(Beginning of DATA TO EXAMINE)

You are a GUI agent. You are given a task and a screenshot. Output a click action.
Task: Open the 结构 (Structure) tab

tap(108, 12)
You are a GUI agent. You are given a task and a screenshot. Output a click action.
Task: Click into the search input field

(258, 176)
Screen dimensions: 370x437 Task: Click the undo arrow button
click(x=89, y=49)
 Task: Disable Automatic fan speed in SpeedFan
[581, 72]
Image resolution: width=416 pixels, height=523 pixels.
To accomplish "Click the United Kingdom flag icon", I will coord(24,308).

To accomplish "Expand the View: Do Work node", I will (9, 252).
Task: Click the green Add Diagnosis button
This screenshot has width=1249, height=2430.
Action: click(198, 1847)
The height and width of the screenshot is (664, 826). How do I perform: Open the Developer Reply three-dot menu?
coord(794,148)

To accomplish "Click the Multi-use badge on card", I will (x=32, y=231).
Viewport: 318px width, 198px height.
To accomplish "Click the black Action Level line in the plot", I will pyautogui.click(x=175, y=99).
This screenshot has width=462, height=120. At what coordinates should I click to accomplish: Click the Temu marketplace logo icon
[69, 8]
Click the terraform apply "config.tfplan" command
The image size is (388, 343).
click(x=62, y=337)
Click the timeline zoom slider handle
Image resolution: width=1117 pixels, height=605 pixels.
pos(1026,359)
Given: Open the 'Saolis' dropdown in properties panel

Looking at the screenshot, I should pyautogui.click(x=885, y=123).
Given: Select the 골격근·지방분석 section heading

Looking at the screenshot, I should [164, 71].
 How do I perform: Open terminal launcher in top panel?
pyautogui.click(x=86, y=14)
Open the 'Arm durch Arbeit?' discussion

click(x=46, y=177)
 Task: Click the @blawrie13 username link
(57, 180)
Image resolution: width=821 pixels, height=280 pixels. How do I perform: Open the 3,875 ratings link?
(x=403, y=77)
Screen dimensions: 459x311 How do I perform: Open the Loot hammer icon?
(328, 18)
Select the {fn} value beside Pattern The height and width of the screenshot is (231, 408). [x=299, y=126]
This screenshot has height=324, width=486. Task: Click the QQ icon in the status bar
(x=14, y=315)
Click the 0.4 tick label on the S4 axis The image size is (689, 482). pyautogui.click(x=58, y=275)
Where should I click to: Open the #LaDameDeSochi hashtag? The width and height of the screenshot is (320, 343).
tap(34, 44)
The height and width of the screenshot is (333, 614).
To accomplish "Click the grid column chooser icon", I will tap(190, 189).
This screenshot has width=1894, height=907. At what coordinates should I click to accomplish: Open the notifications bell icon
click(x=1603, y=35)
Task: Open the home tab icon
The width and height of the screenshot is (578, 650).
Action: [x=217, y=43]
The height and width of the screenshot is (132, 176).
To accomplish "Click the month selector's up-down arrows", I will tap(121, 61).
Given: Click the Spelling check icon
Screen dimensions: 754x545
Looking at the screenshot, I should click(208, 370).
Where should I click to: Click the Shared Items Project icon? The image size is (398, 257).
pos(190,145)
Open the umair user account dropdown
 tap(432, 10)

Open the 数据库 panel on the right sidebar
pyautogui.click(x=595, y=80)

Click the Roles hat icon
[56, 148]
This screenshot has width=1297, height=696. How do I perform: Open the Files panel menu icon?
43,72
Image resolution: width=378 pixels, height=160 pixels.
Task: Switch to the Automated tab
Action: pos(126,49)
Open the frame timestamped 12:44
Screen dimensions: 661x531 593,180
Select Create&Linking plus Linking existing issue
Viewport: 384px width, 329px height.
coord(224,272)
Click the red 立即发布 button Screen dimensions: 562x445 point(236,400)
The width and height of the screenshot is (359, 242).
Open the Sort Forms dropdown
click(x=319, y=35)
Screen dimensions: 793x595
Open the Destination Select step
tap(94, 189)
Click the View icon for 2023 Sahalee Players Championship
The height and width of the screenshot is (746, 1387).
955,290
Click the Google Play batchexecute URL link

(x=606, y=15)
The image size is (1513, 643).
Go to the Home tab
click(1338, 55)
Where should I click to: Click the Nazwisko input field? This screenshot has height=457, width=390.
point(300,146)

(End of DATA TO EXAMINE)

Output only the lines running from the line with "Where should I click to: Click the Nazwisko" through the final line of the data, inclusive.

ANSWER TO THE PROBLEM ▸
Where should I click to: Click the Nazwisko input field? This screenshot has height=457, width=390.
point(300,146)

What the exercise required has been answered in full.